### PROBLEM DETAILS
In the entries below, find the line with "Where should I" and transcribe it and every line after it exactly, through the last line, without pictures.

### DATASET
┌──

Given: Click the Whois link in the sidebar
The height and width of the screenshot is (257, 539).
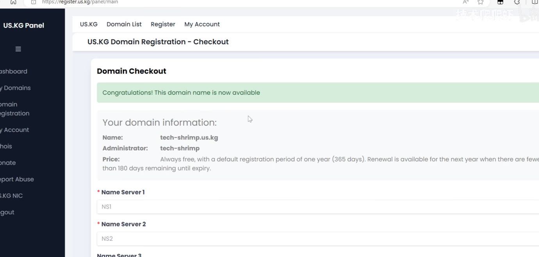Looking at the screenshot, I should coord(6,146).
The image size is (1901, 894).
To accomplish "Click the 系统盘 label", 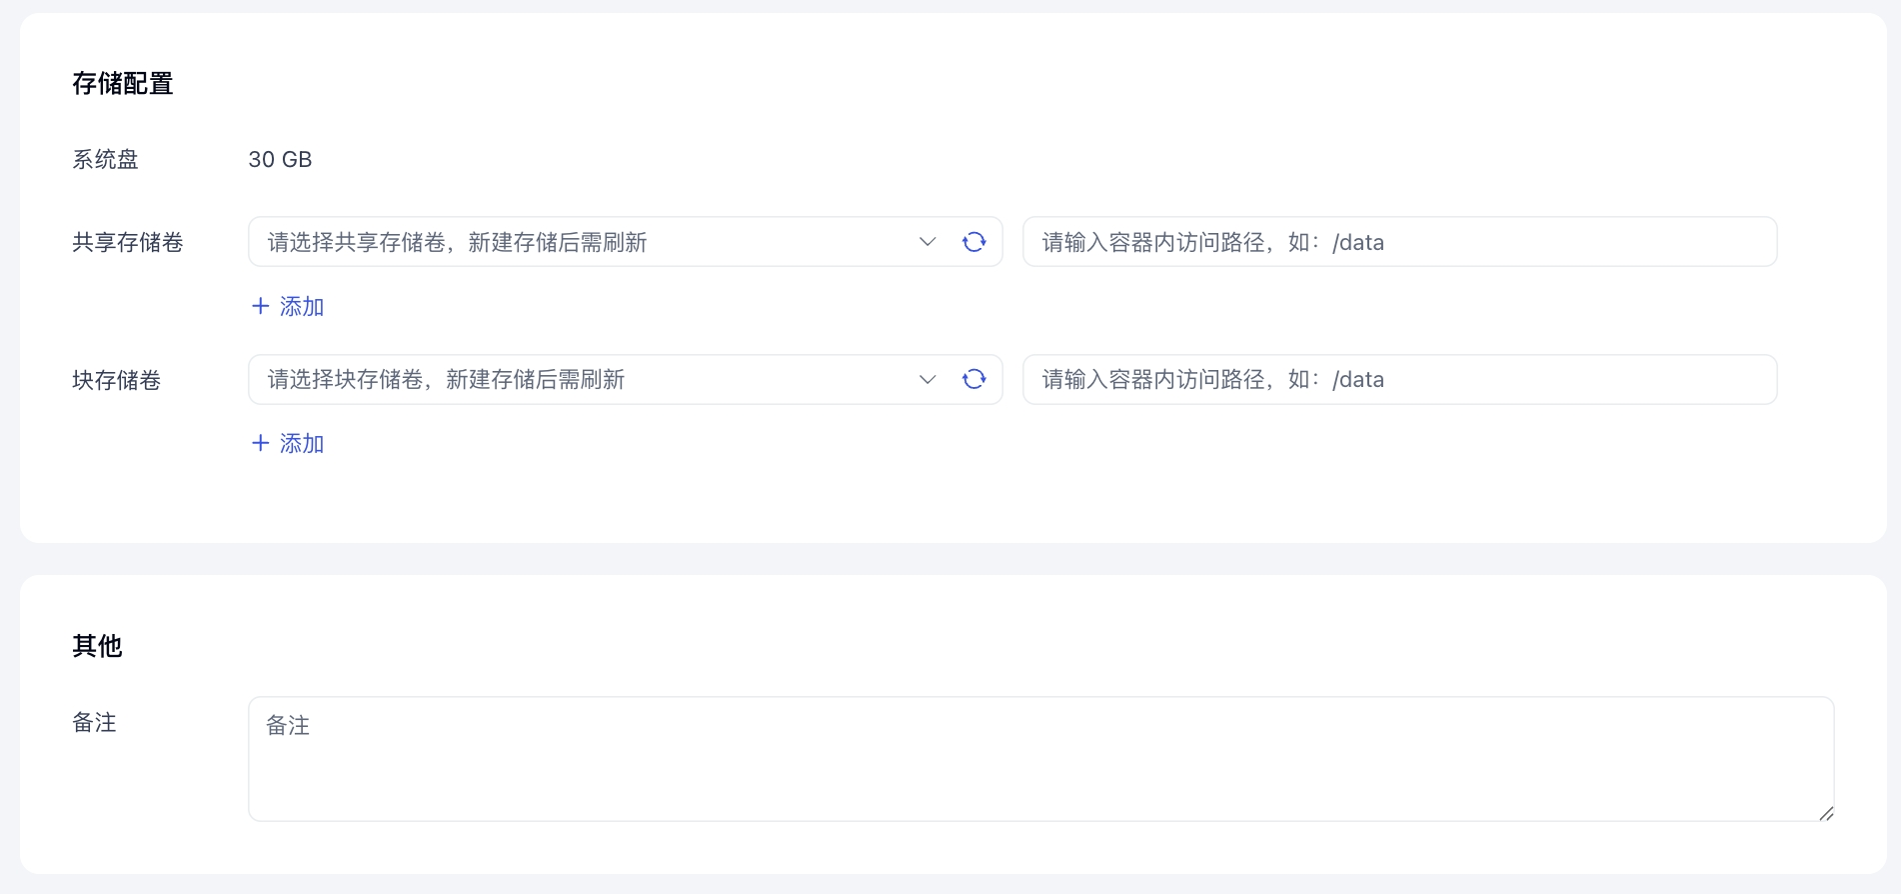I will point(106,159).
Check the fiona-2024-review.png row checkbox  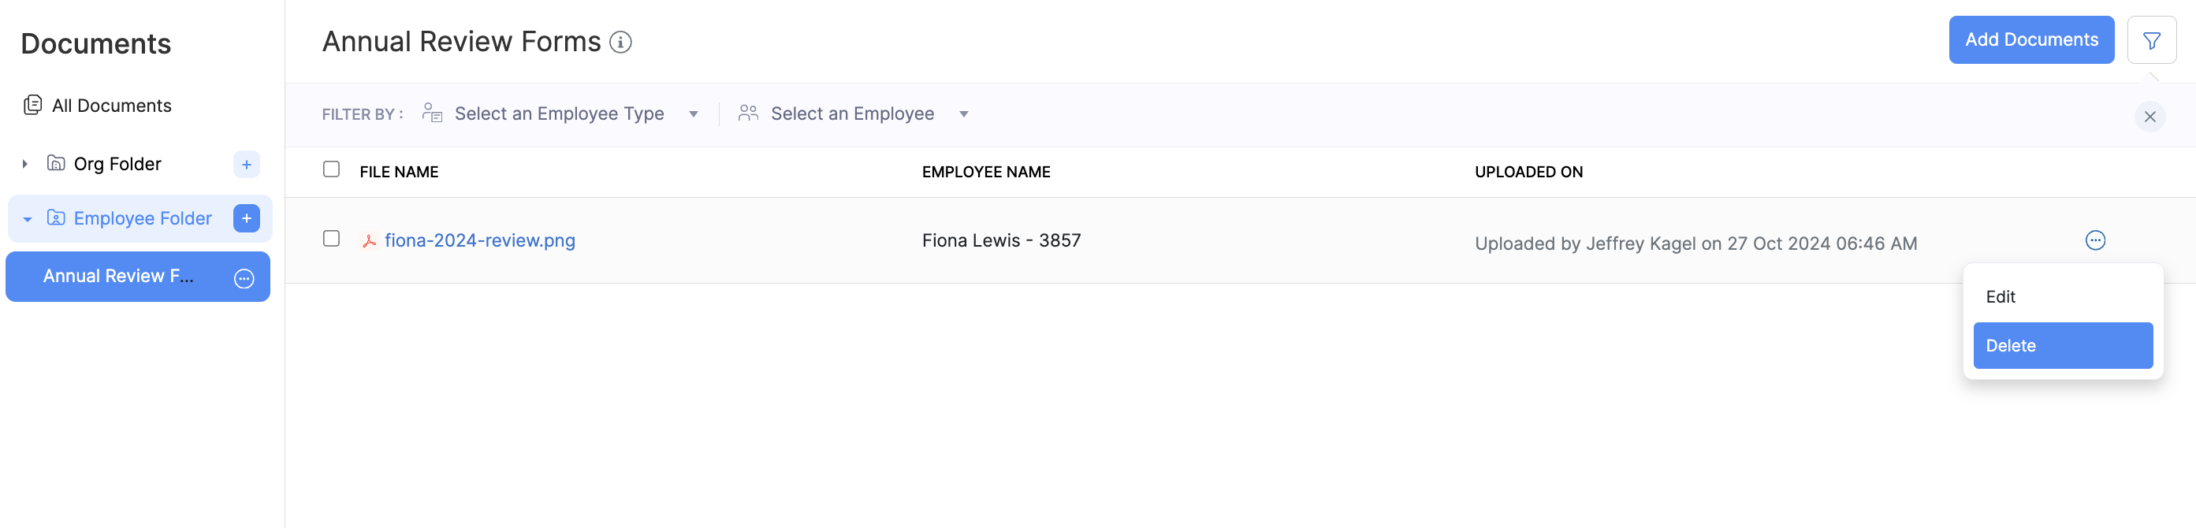[332, 239]
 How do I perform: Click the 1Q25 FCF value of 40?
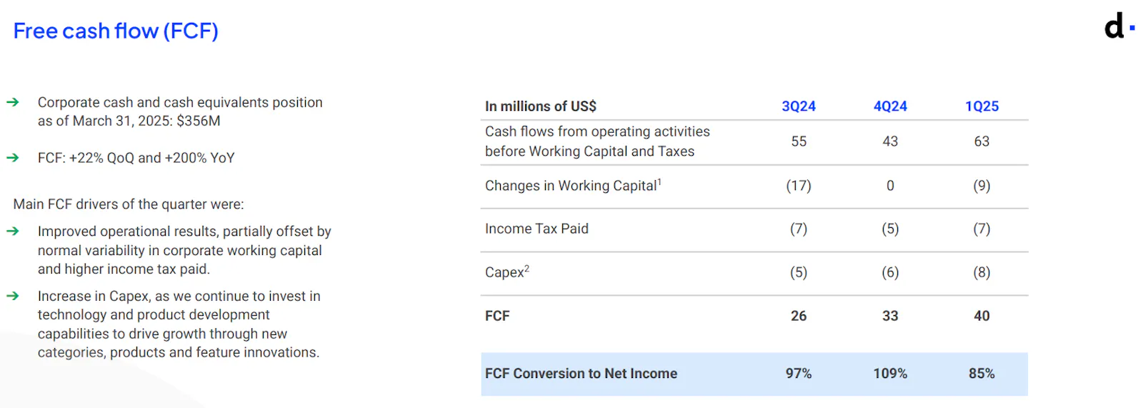coord(982,316)
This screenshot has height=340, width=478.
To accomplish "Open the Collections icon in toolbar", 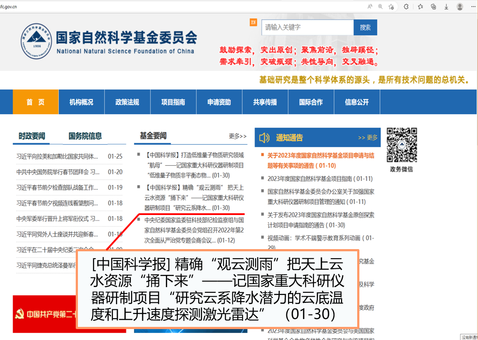I will pyautogui.click(x=433, y=7).
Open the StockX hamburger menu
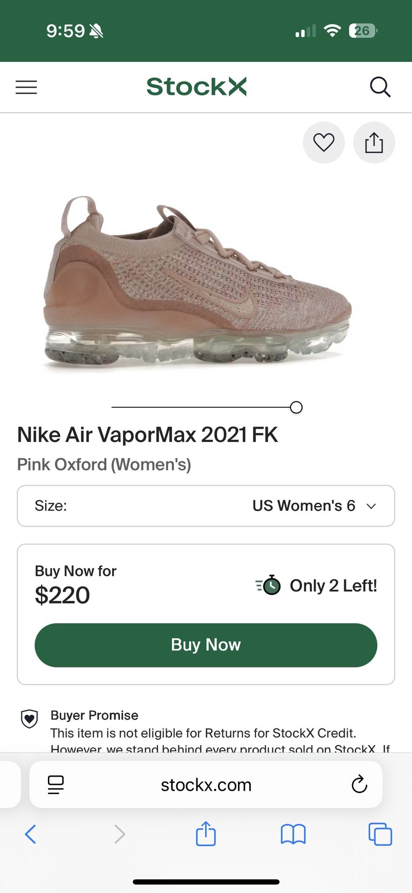The width and height of the screenshot is (412, 893). pos(26,87)
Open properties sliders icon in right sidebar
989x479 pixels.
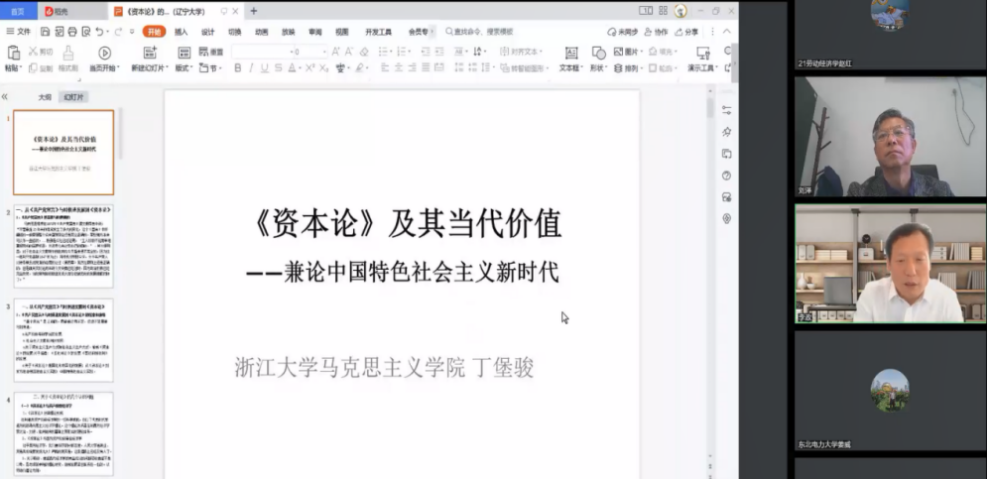point(726,110)
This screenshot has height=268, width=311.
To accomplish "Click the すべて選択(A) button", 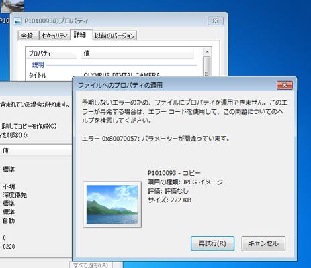I will 91,265.
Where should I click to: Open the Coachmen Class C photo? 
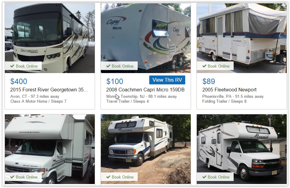pyautogui.click(x=146, y=149)
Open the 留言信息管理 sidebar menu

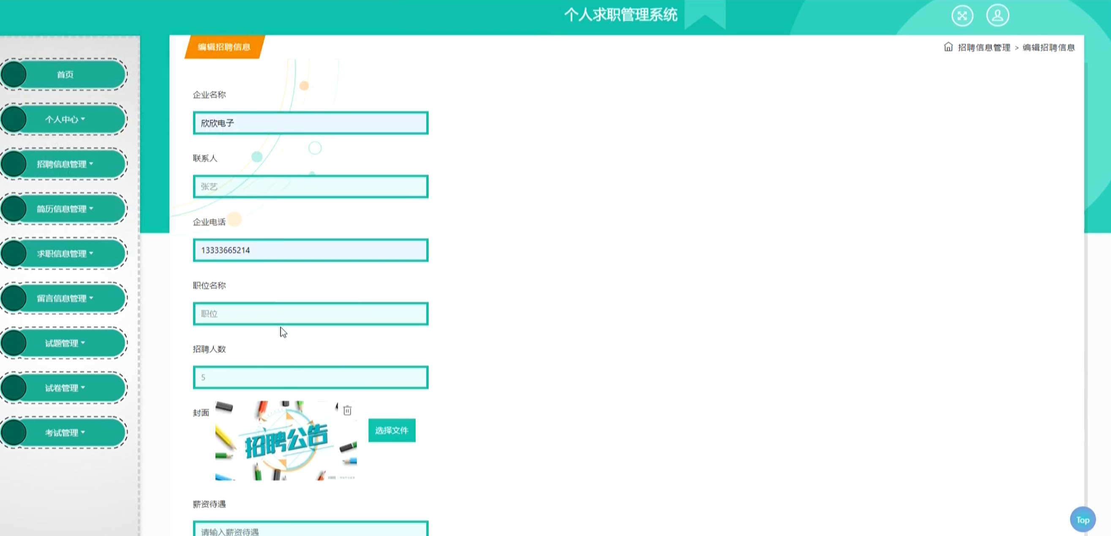click(65, 298)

└──

### RESPONSE TO THE TASK
Where should I click to: Open the Coachmen Class C photo? 
pyautogui.click(x=146, y=149)
Open the 留言信息管理 sidebar menu

click(65, 298)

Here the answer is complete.